I think I need a fuel pump for my jeep, maybe this has hapened to some of you. While driving on the highway at a 55 miles per hour while towing my quad, My jeep Cherokee lost all power. Not electrical power, power as if you turned the key of, like it ran out of gas, but had half a tank. After roling to the shoulder, the jeep started after a few cranks but upon putting it in drive and giving it some gas it would stall again. I was able to limp home but had to start and stop a few time. When i started it this morning it seemed to run fine, does this problem come and go. Any help guys, thanks


----------



## jeeps rule (Dec 24, 2007)

Might try replacing the fuel filter 1st.


----------



## SnoFarmer (Oct 15, 2004)

Fuel filter, then have the fuel line psi tested if it fails get a new fuel pump.


----------



## festerw (Sep 25, 2003)

If it's a newer Jeep the filter is non-serviceable item that's part of the pump, what you mention is more than likely the pump but could be a crank position sensor they're known for causing problems.


----------



## bdhunter (Dec 7, 2005)

You didn't mention the year of the Cherokee. If it's a MOPAR Jeep, try reading the diagnosing light flashes (without starting the engine - turn key to on - off - on - off - on and read the flashing check engine light sequence). When you do that post the two digit numbers here (5 5 is always the final one)

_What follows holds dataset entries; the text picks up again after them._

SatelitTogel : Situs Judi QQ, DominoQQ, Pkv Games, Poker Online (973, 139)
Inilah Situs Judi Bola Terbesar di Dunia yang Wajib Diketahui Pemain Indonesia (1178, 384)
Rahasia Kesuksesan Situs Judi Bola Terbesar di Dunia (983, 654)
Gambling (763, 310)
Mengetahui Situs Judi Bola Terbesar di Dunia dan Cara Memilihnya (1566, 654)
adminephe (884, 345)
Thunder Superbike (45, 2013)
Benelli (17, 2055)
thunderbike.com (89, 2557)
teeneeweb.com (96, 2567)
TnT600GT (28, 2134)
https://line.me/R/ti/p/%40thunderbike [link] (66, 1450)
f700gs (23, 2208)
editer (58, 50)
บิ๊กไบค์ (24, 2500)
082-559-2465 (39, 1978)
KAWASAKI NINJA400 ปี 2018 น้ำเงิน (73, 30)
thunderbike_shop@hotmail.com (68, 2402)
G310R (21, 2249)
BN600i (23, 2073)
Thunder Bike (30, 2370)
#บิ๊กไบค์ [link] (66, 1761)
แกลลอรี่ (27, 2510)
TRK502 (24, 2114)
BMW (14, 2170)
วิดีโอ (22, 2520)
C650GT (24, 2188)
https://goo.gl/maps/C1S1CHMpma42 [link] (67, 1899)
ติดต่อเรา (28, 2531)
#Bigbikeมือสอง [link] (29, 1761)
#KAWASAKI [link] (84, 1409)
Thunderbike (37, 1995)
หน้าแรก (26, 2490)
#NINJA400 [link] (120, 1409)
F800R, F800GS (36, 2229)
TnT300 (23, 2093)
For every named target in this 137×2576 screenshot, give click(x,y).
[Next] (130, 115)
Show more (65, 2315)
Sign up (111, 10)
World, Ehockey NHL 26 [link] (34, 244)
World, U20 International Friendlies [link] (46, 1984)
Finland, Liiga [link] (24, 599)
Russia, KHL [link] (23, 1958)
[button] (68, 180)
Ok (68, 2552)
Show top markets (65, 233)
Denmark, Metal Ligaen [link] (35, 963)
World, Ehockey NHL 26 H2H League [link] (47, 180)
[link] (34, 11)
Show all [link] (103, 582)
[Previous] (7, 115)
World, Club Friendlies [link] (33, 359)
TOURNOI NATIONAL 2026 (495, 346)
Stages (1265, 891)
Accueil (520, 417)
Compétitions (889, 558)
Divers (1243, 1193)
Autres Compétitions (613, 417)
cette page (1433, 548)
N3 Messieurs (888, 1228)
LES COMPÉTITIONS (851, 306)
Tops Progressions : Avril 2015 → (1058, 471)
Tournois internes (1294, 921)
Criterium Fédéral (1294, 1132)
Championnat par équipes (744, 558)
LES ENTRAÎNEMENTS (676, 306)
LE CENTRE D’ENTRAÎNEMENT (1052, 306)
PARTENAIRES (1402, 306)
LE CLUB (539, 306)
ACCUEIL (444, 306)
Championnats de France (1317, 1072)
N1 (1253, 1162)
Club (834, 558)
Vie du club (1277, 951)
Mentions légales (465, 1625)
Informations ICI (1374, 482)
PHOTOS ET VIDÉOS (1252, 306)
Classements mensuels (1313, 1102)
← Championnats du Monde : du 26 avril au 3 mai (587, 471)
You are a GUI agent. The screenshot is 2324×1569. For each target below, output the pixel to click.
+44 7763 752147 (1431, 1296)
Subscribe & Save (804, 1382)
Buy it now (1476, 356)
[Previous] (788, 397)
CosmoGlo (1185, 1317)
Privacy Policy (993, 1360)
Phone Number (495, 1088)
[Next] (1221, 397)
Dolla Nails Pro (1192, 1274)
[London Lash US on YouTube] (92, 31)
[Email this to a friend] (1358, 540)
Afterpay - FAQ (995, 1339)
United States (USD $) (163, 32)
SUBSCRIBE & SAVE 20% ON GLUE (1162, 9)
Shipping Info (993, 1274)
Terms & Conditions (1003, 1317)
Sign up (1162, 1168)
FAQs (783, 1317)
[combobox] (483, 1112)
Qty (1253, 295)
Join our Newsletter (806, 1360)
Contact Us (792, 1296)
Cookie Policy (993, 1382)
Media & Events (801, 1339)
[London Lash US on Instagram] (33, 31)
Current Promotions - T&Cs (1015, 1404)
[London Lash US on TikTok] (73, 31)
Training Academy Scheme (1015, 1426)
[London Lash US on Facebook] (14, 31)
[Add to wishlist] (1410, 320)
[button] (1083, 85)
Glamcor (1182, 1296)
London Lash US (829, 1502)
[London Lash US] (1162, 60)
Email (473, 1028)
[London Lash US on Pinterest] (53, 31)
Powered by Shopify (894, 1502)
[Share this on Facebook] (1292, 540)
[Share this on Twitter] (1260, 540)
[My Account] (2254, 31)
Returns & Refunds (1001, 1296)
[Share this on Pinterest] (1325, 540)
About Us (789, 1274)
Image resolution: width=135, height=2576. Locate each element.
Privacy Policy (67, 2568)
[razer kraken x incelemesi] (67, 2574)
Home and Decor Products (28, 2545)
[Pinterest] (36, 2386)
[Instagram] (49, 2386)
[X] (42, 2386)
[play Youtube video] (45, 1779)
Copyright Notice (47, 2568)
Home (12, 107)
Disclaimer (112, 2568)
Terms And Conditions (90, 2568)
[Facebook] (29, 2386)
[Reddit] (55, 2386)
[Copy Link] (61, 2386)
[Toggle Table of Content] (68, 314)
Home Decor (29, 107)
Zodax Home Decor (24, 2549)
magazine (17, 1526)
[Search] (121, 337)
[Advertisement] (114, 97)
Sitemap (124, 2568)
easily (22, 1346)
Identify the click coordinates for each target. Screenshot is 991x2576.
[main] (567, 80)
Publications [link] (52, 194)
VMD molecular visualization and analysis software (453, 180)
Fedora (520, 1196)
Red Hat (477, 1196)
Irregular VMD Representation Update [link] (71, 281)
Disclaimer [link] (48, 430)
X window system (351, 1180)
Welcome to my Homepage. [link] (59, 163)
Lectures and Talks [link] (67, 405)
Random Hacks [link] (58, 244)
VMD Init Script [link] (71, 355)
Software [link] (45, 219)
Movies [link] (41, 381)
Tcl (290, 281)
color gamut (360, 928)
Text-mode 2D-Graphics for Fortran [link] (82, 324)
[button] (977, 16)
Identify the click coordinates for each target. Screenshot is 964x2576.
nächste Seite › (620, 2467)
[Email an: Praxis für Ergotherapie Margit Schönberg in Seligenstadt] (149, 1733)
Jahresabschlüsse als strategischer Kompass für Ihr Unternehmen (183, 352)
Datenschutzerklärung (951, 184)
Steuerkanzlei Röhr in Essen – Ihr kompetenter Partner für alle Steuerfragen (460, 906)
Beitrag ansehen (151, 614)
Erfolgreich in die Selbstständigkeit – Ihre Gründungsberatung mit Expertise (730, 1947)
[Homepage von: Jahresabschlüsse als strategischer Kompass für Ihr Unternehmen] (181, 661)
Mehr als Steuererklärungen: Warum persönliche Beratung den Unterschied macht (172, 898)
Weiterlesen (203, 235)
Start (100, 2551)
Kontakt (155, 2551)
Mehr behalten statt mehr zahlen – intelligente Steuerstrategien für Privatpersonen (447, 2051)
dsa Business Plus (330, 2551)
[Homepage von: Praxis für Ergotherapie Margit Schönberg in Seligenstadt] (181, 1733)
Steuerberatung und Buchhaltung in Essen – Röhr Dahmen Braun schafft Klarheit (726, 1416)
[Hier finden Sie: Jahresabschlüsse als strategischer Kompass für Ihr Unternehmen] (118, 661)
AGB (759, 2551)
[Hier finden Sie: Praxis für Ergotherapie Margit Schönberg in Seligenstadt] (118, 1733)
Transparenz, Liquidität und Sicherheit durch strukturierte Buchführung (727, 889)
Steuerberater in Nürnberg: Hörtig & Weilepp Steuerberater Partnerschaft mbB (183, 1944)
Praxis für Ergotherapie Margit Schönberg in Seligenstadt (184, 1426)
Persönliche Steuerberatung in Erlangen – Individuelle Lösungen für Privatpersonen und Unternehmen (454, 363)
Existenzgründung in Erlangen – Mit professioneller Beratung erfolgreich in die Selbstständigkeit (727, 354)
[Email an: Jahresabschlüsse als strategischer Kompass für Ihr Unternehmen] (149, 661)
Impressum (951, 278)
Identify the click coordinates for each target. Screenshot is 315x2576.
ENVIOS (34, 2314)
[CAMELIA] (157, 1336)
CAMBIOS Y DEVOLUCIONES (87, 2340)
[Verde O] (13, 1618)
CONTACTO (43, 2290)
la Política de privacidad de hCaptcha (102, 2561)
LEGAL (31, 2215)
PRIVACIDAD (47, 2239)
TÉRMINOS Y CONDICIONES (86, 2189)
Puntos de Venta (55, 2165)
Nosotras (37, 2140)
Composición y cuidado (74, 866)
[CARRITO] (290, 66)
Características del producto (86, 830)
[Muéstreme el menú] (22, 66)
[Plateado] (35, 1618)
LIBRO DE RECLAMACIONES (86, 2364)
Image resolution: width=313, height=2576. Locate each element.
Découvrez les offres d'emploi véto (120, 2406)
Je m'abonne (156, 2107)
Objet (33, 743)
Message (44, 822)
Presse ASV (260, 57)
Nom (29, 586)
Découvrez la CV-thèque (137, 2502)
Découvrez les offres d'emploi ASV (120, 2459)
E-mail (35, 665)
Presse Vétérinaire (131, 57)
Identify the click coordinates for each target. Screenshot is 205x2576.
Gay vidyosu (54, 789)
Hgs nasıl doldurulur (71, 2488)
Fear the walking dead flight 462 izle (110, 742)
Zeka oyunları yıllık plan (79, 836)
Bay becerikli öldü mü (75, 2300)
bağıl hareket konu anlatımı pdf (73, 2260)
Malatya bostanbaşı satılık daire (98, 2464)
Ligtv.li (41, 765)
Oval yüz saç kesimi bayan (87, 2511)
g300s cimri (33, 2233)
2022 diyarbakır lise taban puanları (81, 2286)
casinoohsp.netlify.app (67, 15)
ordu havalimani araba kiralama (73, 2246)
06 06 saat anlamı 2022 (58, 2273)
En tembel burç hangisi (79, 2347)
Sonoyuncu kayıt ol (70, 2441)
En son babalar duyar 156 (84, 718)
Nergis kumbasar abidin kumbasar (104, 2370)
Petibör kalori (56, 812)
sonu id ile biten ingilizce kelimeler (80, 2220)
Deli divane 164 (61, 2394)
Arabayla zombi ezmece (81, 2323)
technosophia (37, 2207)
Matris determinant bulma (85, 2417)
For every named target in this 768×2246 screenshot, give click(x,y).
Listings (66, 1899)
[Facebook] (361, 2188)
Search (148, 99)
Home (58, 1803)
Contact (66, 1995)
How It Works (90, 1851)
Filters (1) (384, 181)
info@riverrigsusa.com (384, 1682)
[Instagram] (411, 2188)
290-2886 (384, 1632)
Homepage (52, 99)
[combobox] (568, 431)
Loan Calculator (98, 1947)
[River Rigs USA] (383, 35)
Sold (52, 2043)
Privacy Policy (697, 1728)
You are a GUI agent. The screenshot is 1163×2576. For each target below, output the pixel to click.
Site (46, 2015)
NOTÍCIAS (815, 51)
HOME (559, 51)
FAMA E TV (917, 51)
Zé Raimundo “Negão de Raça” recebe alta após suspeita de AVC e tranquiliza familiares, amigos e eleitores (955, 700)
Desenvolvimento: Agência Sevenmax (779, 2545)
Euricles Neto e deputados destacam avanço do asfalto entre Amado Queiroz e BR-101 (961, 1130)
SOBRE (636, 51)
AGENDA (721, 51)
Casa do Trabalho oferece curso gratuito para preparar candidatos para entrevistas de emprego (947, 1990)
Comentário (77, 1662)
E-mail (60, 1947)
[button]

You might find it's a simple as the throttle positioner - a cheap easy fix.


----------



## plowingcherokee (Jan 22, 2008)

Sounds like a crank shaft sensor is bad. It is a sensor on the top of the bell housing. It tells the computer when to send a spark.


----------



## SnoFarmer (Oct 15, 2004)

And he never came back?
yet, Last Activity: Today 08:23 AM 
Don't you just love trying to helping a guy then they never come back to there own thread??


----------



## snow problem (Mar 19, 2007)

Easy there Snow Famer, what are you the detective on this site, knowing I signed in at 8:23 a.m. Thanks guys for your imput guys, but if you looking to start trouble (sf) this fish is not takin the bait. Had the fuel pump tested the presure was fine, had a complete tune up along with about $1000 dollars worth of other stuff.


----------



## SnoFarmer (Oct 15, 2004)

You took it and you were netted.

That's what I'm talking about..

Fallow up.....

So what if someone was wrong with there diagnoses over the inter-net
It's not like we can drive it or plug in a scan tool . We can just go off what you tell us.
But, Hey thanks for stopping by..:waving:


----------



## snow problem (Mar 19, 2007)

Thing is I don't know what the problems is or was, when the problem is not happening when you bring it to the shop it becomes a guessing game.


----------



## plowingcherokee (Jan 22, 2008)

If you are driving and the jeep just shuts off like you shut off the key and not sputtering, the it most likely the CPS on the bell housing. If you turn the key to restart it you should hear the fuel pump. You most likely have the sensor going bad. You will not get a code untill it dies completely. Just keep this in you mind if it does again.


----------



## snow problem (Mar 19, 2007)

Thanks plowingcherokee, do you an idea how much that senser cost and how hard it is to install.


----------



## plowingcherokee (Jan 22, 2008)

AT Autozone it is $61.99 and part number for my '96 is SU368, it will give you an idea of what it looks like. It is on the drivers side on the bell housing near the top. You can reach it with a wrench from the top or use a socket with an extention from below. The wires come from the top near the manifold. I hope this help you out.


----------



## festerw (Sep 25, 2003)

Here's everything you need to know and didn't care about for the CPS. BTW Jeep Forum is a great resource for anything Jeep related.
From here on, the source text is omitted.